* [Directive 1]
In the passage on hashing personal data, what is the constant or random value added to original messages before hashing called?
* [Directive 2]
Repeat the part of the passage on hashing personal data that opens with the words containing "To prevent the" and closes with "of the message.".

To prevent the re-identification of hashed information the EDPS and AEPD recommend, among other things, that the initial message or the hash value are encrypted with a confidential key, or that a constant value or random value, known as a 'salt', is added to all original messages before the hash is created.

According to the EDPS and AEPD, a range of factors play into whether hashing can adequately protect personal data. These need to be considered by businesses when looking to apply the measure. The factors include:

  • the computation of the hash: the hashing technique, the algorithm and system used.
  • the message spaces: the entropy – the degree of order or disorder in a dataset – if random elements are added, the redundancy and repetitive structure of the message.
  • the link between the hash and other information in the processing environment: whether identifiers or pseudo identifiers are directly linked to the hashed information, or if information is indirectly linked to the hashed information.
  • the passwords and other random elements that have been introduced.
  • the ongoing management and audit of passwords, including physical security and human factors.

* [Data lines]
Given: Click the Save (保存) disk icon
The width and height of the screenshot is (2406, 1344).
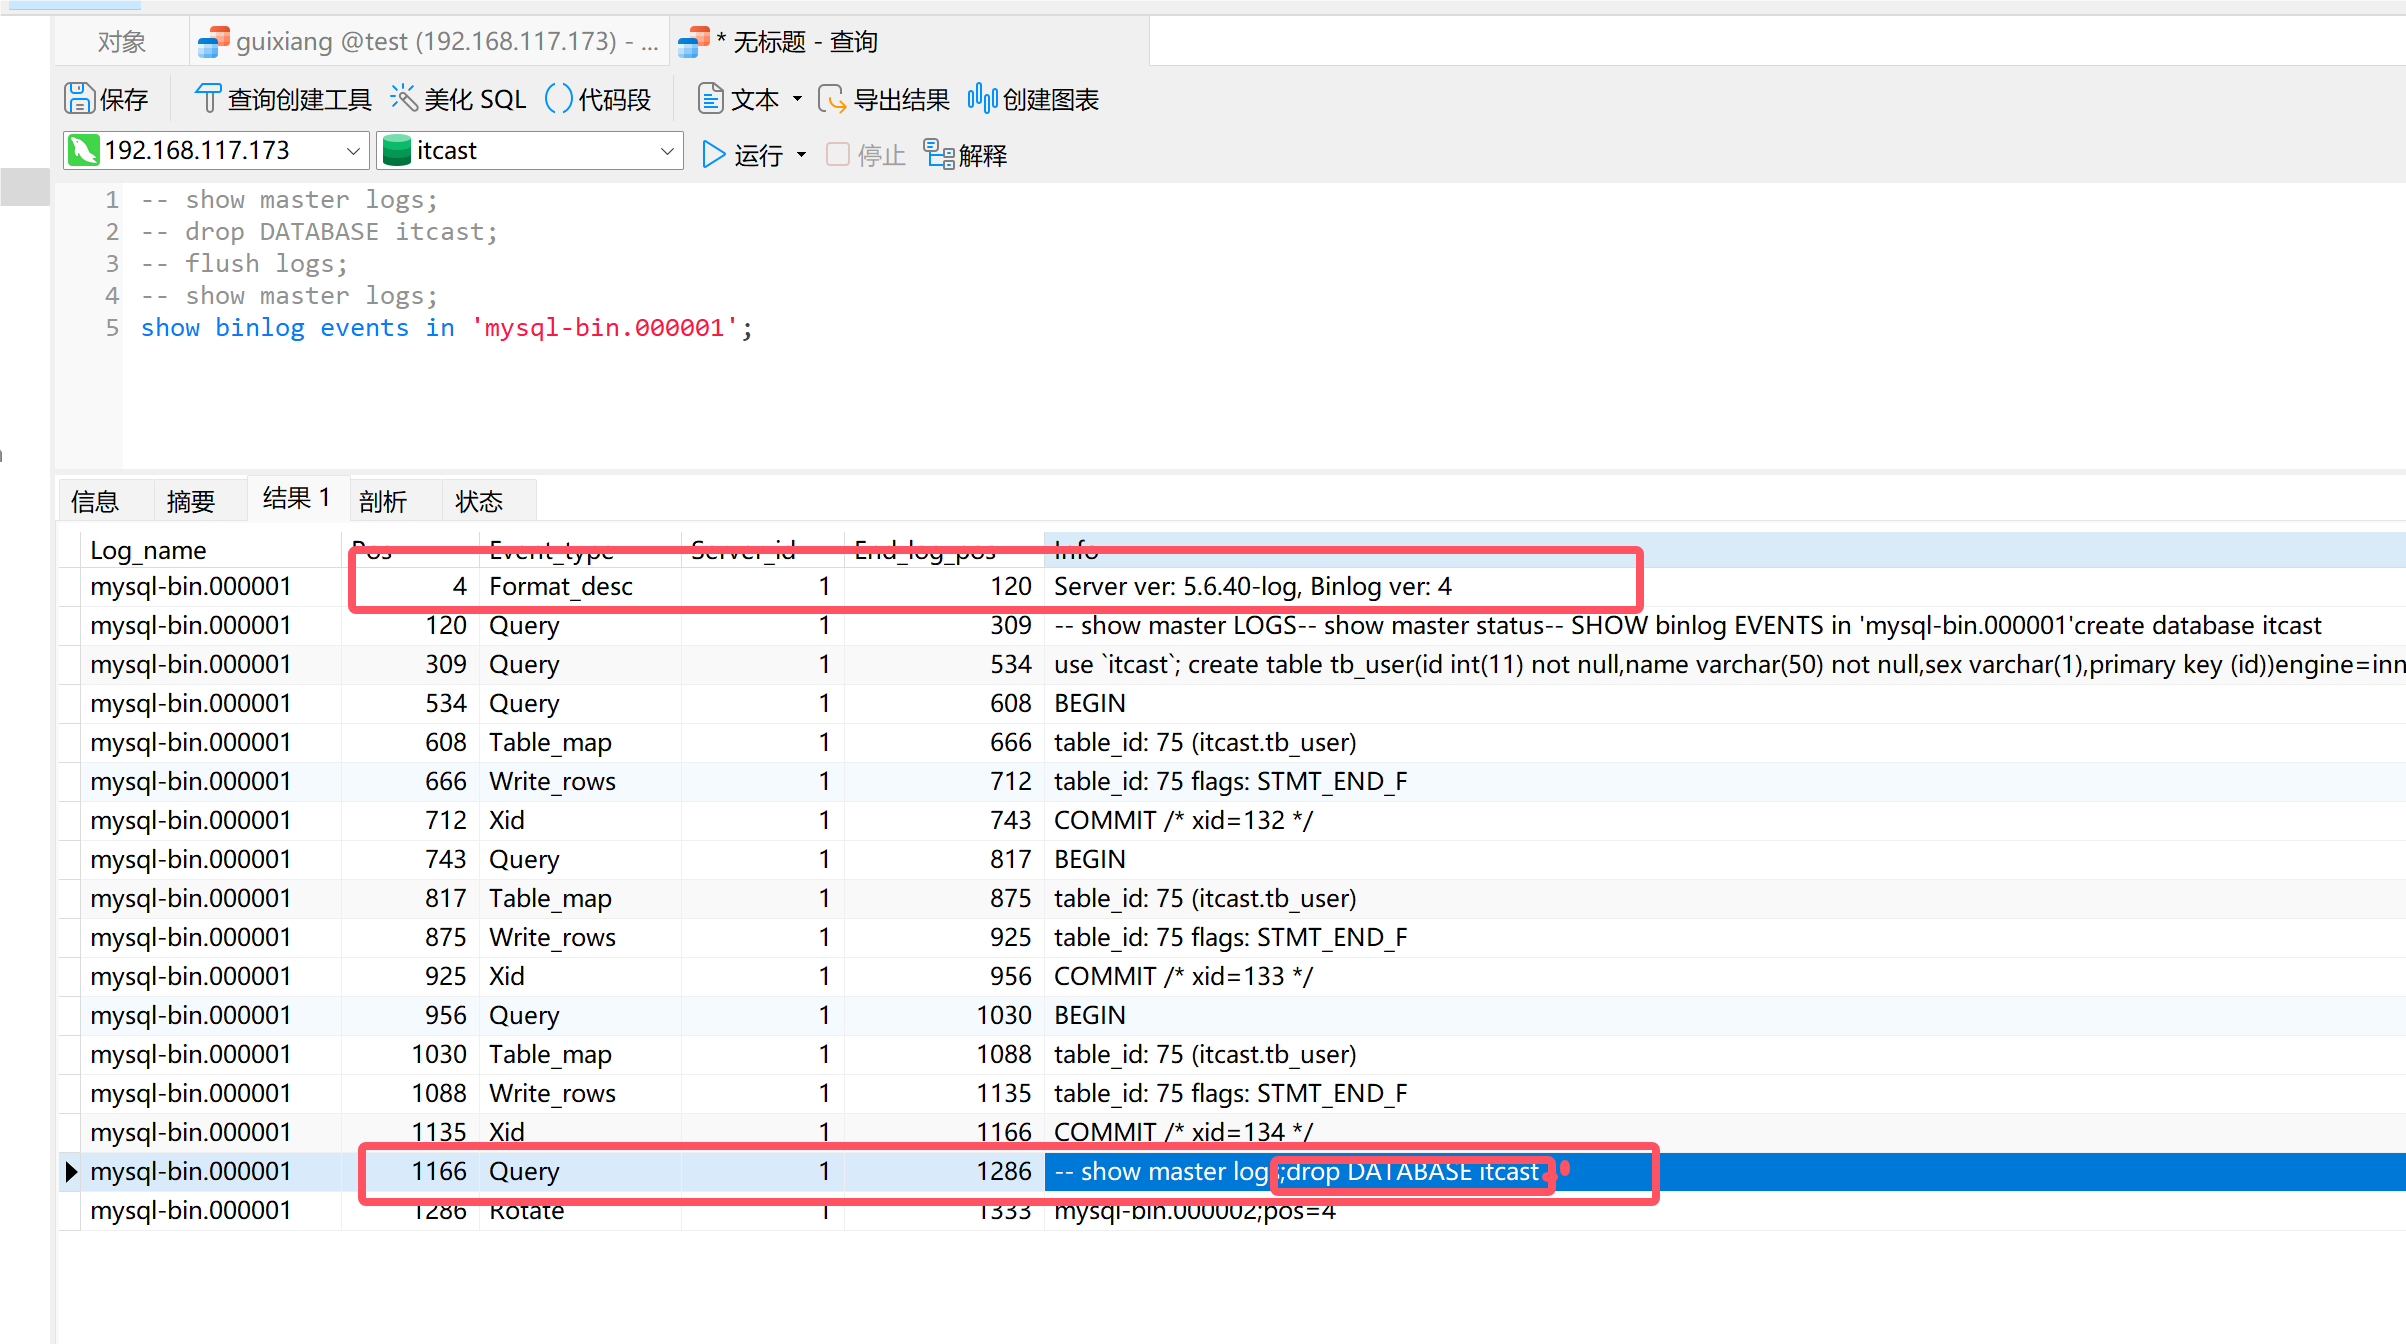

---

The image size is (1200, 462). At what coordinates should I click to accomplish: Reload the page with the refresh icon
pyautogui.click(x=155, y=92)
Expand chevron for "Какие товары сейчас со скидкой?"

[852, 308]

---

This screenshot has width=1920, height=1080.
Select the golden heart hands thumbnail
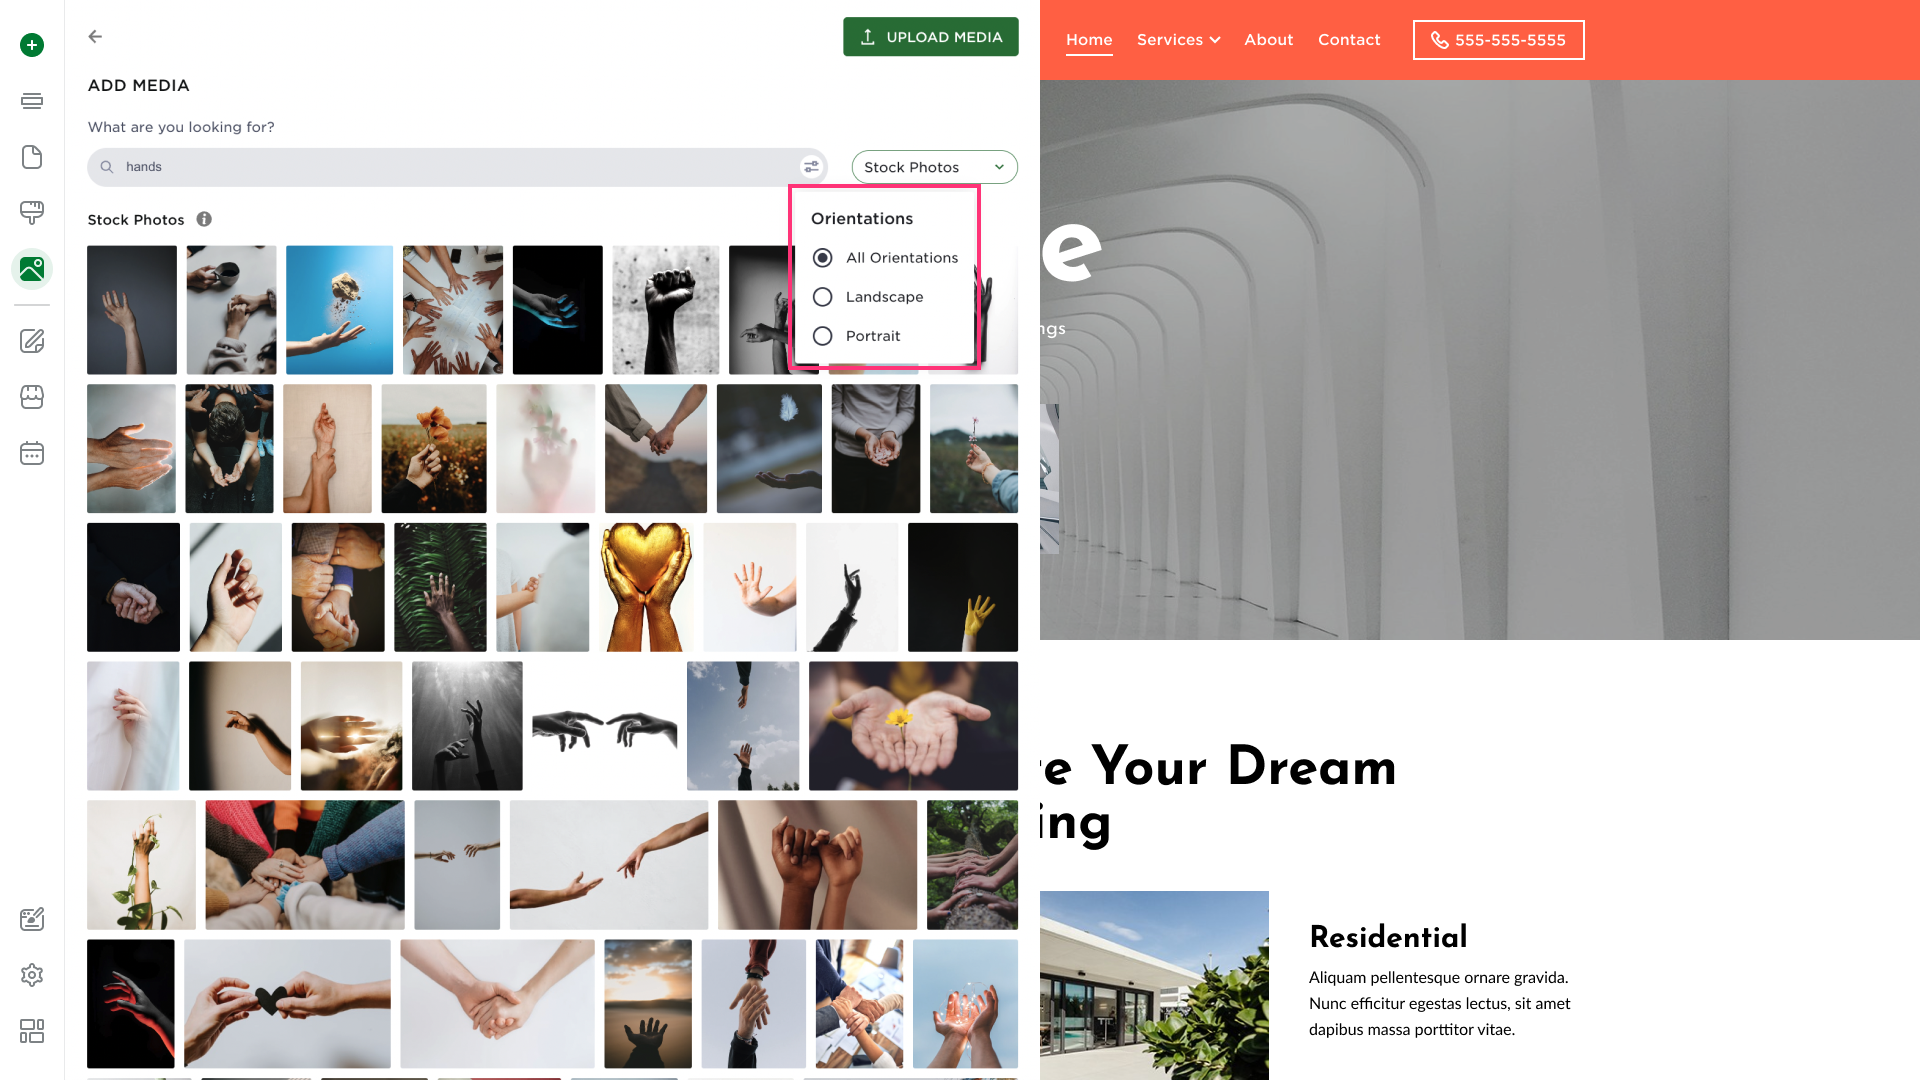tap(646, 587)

* [Problem solution 1]
A 'salt'.

* [Problem solution 2]
To prevent the re-identification of hashed information the EDPS and AEPD recommend, among other things, that the initial message or the hash value are encrypted with a confidential key, or that a constant value or random value, known as a 'salt', is added to all original messages before the hash is created.

According to the EDPS and AEPD, a range of factors play into whether hashing can adequately protect personal data. These need to be considered by businesses when looking to apply the measure. The factors include:

  • the computation of the hash: the hashing technique, the algorithm and system used.
  • the message spaces: the entropy – the degree of order or disorder in a dataset – if random elements are added, the redundancy and repetitive structure of the message.